Эта книга написана не для того, чтобы проиллюстрировать чудеса самовоспитания, но само по себе становление особого внутреннего мира человека не менее важно, чем становление человека "внешнего", физического. Поиски самого себя внутри себя не менее важны, чем поиски во вне.
Сейчас по Интернету легко проверить точность отдельных воспоминаний, можно убедиться, что в седьмом классе изучали одну алгебру, без начал анализа, фильм "Смерть под парусом", никогда мной не увиденный, действительно шёл по первой программе Центрального телевидения в субботу 9 апреля 1977 года в 19 часов 55 минут, "Донская повесть" была показана в среду 18 мая 1977 года в 15-15, а вот картины "Собор Парижской богоматери", которую я видел собственными глазами, в программе обнаружить не удалось. Что всё это означает? Может быть, я всё это придумал? Можно, конечно, бесконечно сверять свои воспоминания с воспоминаниями других, более памятливых мемуаристов, рыться в архивах, только точность чувства не проверить ничем. Я не могу выверять свои мемуары с помощью "Википедии" или архива газеты "Правда" с телепрограммой за 1977 год. А вдруг выяснится, что не было никакого Коростелькина, никакой пассии, ни нудистского купания, ни жевательных ирисок таллинской фабрики "Kalev", ни песни о молодом Ленине и 'You are the Dancing Queen, young and sweet, only seventeen', вообще никакого Коныпа и никаких the seventies, что всё это лишь фантазия. Но сегодня я хочу плыть по волнам памяти, а не воображения.
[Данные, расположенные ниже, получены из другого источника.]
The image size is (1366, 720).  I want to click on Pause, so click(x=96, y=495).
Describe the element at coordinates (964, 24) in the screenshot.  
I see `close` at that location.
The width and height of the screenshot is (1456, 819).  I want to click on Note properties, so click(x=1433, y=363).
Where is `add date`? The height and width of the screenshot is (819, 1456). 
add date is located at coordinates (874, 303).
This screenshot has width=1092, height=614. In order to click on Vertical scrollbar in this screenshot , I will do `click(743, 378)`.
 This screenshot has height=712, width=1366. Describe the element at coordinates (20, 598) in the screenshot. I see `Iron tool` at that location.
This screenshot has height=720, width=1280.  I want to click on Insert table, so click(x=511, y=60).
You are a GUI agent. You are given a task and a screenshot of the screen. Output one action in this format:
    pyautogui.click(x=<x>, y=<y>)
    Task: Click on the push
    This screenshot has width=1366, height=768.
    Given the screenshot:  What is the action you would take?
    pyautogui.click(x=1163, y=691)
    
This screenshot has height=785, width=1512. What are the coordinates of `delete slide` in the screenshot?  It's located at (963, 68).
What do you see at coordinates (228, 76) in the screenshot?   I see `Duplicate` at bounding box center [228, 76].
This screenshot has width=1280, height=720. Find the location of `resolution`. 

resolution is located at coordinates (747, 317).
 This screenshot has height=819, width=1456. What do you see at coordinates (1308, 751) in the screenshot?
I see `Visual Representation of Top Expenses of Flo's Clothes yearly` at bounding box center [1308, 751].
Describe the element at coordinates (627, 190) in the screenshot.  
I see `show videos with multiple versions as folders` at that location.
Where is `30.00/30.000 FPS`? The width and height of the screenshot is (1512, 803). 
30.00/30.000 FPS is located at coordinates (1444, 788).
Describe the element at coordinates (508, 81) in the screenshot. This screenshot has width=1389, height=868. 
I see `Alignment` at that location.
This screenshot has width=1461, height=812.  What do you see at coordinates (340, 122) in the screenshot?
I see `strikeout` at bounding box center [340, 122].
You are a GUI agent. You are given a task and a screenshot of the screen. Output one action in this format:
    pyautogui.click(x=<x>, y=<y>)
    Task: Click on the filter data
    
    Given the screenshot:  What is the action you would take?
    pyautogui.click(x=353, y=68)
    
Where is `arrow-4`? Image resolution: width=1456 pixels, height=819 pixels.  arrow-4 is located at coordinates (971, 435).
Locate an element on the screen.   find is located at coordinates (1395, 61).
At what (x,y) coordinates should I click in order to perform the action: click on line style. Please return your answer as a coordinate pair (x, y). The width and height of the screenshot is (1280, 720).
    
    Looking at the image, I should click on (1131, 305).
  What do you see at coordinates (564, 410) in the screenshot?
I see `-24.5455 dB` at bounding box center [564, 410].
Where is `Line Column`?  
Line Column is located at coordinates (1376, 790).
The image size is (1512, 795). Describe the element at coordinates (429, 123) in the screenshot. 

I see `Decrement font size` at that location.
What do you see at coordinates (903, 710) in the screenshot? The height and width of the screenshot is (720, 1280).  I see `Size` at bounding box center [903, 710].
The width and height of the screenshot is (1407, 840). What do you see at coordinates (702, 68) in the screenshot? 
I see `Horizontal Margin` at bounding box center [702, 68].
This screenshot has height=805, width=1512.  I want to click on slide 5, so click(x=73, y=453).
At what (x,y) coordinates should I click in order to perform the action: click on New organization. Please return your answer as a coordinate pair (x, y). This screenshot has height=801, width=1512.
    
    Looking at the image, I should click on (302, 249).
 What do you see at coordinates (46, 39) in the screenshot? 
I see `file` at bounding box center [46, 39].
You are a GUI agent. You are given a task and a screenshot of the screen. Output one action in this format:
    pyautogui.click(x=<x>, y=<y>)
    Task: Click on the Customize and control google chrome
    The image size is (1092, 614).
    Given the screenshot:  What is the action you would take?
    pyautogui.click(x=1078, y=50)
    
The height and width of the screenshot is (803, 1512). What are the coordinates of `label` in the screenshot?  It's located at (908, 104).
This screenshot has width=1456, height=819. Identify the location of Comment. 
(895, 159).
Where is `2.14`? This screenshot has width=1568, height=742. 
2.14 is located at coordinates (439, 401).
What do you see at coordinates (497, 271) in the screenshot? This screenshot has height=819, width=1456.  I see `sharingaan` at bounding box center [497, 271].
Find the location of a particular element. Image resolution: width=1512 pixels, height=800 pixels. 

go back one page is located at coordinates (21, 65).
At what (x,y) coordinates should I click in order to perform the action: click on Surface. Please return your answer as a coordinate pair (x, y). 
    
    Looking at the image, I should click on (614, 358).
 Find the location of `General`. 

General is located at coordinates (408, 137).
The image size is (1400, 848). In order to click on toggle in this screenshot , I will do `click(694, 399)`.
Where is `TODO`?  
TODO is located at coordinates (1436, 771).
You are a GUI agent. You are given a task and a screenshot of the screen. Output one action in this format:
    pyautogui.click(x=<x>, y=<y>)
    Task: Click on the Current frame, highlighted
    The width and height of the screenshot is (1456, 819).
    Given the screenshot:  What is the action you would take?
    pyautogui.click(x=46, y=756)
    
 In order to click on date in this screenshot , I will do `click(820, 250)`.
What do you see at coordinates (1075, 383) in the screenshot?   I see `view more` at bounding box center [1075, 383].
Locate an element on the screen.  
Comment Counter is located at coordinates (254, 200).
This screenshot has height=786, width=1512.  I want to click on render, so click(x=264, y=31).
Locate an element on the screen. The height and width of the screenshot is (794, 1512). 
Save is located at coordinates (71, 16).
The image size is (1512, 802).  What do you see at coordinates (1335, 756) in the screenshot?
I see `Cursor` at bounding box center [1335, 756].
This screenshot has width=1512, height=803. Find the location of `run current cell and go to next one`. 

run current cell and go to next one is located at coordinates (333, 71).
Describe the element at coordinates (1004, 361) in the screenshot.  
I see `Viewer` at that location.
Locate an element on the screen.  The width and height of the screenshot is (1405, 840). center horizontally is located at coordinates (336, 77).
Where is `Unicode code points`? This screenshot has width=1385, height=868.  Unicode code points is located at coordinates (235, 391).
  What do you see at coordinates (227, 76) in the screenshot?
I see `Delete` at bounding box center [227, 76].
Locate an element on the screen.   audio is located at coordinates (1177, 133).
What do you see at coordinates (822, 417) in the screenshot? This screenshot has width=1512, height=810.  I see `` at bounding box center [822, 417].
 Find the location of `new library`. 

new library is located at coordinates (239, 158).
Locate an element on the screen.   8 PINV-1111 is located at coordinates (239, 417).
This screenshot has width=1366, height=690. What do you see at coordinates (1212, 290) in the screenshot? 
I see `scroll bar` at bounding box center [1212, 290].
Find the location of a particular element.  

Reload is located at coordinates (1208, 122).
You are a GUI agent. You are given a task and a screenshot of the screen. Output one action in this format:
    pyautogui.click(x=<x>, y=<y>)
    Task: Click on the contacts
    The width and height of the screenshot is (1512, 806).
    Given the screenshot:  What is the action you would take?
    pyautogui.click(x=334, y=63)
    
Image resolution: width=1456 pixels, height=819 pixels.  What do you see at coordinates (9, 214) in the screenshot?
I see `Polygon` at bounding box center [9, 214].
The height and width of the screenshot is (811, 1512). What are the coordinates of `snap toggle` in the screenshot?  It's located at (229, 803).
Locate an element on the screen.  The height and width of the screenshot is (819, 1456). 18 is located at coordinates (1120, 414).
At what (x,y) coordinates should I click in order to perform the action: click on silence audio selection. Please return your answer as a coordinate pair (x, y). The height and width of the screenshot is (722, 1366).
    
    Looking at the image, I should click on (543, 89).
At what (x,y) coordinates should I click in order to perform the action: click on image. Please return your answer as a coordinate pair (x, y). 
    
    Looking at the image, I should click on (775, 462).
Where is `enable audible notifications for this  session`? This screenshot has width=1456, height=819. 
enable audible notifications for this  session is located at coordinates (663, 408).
До седьмого класса включительно я ходил лечить ревматизм в свою участковую поликлинику, в конце концов, болезнь была побеждена. Летом 1977 года мой врач Екатерина Фёдоровна Фоминых торжественно сказала мне, что болезни больше нет, шумы в сердце не прослушиваются, и она со спокойным сердцем заканчивает своё лечение. Спасибо ей. Спасибо кировским педиатрам Минаевой и Перминову. Спасибо Коныпу.
Таким был для меня 1977 год. Я далёк от нумерологических претензий в этой работе. 1937-1977-1987-2017 годы лишь случайным образом сошлись здесь, тем более что в 1994 году бывшая Всероссийская комсомольская здравница была закрыта навсегда. Школа, клуб, столовая и самый лечебный корпус были разрушены, от них остались лишь пять чёрных точек на берегу Чепцы на старой топографической карте, на месте бывшего санатория выстроены коттеджи и дачи. Детей, больных ревматизмом, в России, видимо, попросту не осталось.